What is expected :: Could you show all lines in the entries below that contain the string "SmallHD"?

Data section ::
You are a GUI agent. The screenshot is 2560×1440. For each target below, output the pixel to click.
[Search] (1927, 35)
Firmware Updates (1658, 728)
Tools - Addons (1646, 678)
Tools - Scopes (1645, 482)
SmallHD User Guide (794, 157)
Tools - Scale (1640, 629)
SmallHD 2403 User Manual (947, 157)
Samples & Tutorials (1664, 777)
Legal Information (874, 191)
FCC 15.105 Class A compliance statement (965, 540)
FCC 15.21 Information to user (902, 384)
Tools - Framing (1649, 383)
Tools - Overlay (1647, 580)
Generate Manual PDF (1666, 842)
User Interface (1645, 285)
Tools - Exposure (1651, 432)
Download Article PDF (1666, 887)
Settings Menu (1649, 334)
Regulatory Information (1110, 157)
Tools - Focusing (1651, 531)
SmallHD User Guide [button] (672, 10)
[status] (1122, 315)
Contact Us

Written reply ::
SmallHD User Guide (794, 157)
SmallHD 2403 User Manual (947, 157)
SmallHD User Guide [button] (672, 10)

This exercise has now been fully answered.